A device taught me how to calm down in stressful situations - here's what it was like to use
My Pip arrived in a small white box with a shiny design. The Pip itself costs $179, and the majority of its apps are free.
Insider, there was the Pip, a cord to charge it, instructions, and a cloth pouch to carry my Pip when I wasn't using it.
The instructions were pretty straightforward: Charge your device, set up the corresponding apps, and you're good to go.
There are four free apps that work with the Pip: The Stress Tracker (main one), Clarity, The Loom, and Relax & Race (a fun video-game-like exercise). The fifth, a brain-training program called "Four Steps to Mindfulness" costs an additional $1.99.
To get started, I set up the main app, the Pip Stress Tracker. It walked me through how the biosensor worked.
The Pip looks at your stress levels by collecting "electrodermal activity," (also known as a galvanic skin response and skin conductance) via tiny electrical signals on your fingertips. You conduct more electricity the more you sweat. The more stressed you are, generally speaking, the more stressed you are.
The method that Pip uses is frequently used to measure sweat and arousal, but like many other measures of stress, it's imperfect. For one thing, the arousal you're experiencing might be for a reason other than stress. Plus, stress isn't the only thing that could make you sweat: hot or humid weather can do this too.

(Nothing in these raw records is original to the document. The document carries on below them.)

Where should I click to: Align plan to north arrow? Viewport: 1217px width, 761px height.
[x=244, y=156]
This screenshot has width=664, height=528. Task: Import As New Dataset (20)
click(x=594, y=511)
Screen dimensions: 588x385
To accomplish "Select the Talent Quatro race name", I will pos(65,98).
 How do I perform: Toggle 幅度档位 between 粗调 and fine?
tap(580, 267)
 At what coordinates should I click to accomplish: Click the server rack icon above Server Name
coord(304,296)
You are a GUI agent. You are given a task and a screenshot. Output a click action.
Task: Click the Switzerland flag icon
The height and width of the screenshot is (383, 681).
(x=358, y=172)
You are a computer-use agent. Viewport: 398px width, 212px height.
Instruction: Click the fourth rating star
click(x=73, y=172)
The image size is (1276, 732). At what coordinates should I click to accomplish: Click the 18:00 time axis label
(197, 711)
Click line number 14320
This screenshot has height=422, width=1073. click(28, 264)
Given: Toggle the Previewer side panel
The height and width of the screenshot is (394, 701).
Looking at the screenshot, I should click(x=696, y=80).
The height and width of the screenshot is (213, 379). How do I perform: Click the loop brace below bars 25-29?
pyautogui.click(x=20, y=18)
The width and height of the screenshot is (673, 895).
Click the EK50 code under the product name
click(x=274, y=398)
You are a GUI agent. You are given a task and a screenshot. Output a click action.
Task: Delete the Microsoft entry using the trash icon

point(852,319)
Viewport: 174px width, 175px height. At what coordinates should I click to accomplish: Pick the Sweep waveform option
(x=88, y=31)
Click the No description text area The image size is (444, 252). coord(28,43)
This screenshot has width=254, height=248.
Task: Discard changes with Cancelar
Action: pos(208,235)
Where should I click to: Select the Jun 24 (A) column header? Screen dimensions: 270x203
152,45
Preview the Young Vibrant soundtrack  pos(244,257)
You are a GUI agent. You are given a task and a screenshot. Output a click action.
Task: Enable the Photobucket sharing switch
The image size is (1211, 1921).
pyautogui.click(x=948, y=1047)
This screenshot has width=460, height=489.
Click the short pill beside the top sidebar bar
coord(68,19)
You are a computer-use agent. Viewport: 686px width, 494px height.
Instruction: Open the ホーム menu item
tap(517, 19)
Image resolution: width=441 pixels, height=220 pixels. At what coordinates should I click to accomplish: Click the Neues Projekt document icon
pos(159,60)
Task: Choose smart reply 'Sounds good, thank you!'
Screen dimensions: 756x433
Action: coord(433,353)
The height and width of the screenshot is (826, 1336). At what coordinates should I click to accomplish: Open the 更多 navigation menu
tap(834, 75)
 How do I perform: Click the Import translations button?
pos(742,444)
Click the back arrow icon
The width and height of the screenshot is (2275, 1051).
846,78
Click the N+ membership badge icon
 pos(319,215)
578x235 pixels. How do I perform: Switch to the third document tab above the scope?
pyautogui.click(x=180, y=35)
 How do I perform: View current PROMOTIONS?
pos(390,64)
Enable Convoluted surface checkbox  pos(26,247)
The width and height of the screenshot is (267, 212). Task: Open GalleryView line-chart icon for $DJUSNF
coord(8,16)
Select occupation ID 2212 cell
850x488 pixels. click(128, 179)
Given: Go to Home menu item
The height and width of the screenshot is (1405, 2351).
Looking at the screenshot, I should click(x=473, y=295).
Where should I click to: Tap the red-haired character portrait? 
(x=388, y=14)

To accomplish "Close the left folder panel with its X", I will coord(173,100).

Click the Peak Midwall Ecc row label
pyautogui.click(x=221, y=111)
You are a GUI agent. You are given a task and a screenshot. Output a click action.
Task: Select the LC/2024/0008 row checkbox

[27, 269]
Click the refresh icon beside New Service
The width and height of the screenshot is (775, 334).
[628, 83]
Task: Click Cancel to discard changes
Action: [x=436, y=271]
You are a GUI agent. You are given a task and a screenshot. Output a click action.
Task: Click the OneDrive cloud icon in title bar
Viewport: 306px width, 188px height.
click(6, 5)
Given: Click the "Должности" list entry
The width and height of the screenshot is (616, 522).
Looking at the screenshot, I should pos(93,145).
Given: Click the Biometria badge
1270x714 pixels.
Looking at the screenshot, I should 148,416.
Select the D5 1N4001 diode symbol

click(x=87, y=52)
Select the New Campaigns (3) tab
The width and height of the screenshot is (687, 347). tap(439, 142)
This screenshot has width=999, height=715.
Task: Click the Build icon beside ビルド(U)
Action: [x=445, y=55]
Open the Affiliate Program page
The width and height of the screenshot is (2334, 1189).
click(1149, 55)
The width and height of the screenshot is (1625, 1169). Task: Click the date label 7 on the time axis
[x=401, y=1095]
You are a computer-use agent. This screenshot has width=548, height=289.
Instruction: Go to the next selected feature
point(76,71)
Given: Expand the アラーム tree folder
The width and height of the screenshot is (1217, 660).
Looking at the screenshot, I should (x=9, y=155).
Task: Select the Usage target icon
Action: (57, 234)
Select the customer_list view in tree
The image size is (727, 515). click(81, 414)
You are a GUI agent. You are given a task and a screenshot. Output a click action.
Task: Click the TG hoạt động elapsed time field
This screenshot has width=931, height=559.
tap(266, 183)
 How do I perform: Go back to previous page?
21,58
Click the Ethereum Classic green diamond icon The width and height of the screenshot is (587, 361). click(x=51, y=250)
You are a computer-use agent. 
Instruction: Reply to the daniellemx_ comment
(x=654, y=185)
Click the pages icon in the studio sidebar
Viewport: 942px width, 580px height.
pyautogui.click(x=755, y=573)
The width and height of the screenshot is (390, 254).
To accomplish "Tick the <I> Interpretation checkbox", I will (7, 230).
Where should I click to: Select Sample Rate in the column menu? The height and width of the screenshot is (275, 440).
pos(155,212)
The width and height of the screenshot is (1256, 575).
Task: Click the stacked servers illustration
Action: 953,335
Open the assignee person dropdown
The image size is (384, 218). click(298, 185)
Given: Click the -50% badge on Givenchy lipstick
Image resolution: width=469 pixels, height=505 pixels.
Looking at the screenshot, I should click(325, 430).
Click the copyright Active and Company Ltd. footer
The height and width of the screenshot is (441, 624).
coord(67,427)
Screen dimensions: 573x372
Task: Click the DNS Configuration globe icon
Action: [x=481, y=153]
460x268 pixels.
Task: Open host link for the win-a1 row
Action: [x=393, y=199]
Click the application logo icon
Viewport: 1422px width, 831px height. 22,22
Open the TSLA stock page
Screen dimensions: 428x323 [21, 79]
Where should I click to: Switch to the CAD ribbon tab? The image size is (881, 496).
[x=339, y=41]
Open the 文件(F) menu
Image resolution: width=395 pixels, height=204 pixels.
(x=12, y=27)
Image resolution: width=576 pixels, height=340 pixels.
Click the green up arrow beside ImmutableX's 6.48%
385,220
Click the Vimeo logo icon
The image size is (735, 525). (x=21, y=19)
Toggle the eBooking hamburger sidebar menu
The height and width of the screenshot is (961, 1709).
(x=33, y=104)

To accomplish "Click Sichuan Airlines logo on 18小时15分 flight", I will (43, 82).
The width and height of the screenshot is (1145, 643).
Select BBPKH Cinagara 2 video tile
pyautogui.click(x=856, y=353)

Still, Galvanic, the company that makes the Pip, has been working to validate its device. A 50-person study using the Pip technology found that those playing the Pip-connected games "Loom" and "Relax and Race" had reduced stress compared with those in the control group who just played the game "Flow Free."
Marie Clarke, head of marketing at Galvanic, told Business Insider that the intent with measuring this activity is to make sure the device is used proactively, as a way to practice stress relief skills, rather than as a passive way to monitor stress levels. It's being used in some schools to help children develop techniques to control their stress at an earlier age.
It also gave me guidance about how best to use the device.
The app doesn't give you the option to read vertically, so I found myself using my iPhone's horizontal keyboard for probably the first time ever.
Next, I kicked off a three-minute session. The main app just tracks your stress levels, but if you want to take it to the next step and practice stress relief techniques, you'll need to try out one of the other three.
Inside the tracker app, there were lots of metrics tracking out how each of my sessions went. These were the sessions I did on the stress tracker app alone.
I went on to test out the Clarity app. This one walks you through a breathing exercise before launching you into a session that uses specific sounds to help you control your stress.
If your stress levels go up, the sound of busy streets and honking horns fill your ears. When you get back in the green through deep breaths and focus, the noises die down. The intent is to help you practice stress relief techniques by confronting you with stressful sounds.
The Pip is small enough to carry virtually anywhere, so I tested mine out in the office, on the train home (I got a few weird looks), and right before going to sleep.
On Saturday, I completely forgot to use it. One downside of an un-wearable: It's harder to build into a habit because it's not constantly monitoring.
Also, because you need to use your phone for the sessions, push notifications still pop up at the top (unless you turn them off entirely, which I was wary of doing). I was distracted more than once and even decided to end a session early to respond to a message.
On the days I did remember to use my Pip, I tested out the other apps. Loom was particularly fun. This one looped images to music, so I could watch a forest transition from nighttime to daylight or see a landscape thaw out from winter to spring. These sessions differed in length — one took more than 4 minutes, another took just 2.5 minutes — depending on how relaxed I could get myself.
The Relax and Race was particularly interesting. It's set up as a race as a way to confront you with a stressful situation.
I thought this confrontation would stress me out even more, but as I saw myself soaring ahead of my "competition" (the second dragon races on your best time, so to start it's a piece of cake to beat), I didn't feel particularly stressed, and my results were pretty consistent with the other apps.
After a week, I'd logged 9 sessions and almost 30 minutes of practice. Apparently I was supposed to do 60, so I came in rather shy.
It was neat to see which days I could handle my stress (insofar as the app was measuring it) better than others by going into the Sessions section of My Pip. I tended to do better on my late-night sessions than my early evening ones.
In the end, I could see the benefit of the Pip as a way to take a break out of the day and focus on myself.
As someone who doesn't regularly count her steps with a fitness tracker, I enjoyed the flexibility of the Pip. I could use it — and only when I actually wanted to.
During a high-stress situation this week, for example, I found myself thinking about how much I wish I could whip it out. (Out of concern for weird looks from the others at the event, I didn't.) This made me realize that one of the reasons I tend to avoid traditional wearables is because I don't find them engaging. The Pip made me feel like I was actively using it.
And even without it, I tried to breathe slower and focus on the present as a way to calm myself down, two techniques I learned from the app.
Still, it's a bit counterintuitive to use your iPhone to de-stress, because at least for me, it's one of my biggest stressors. I also wish the apps were integrated into just one program so I didn't have to juggle four of them. I can't wait to see where the Pip software goes from here!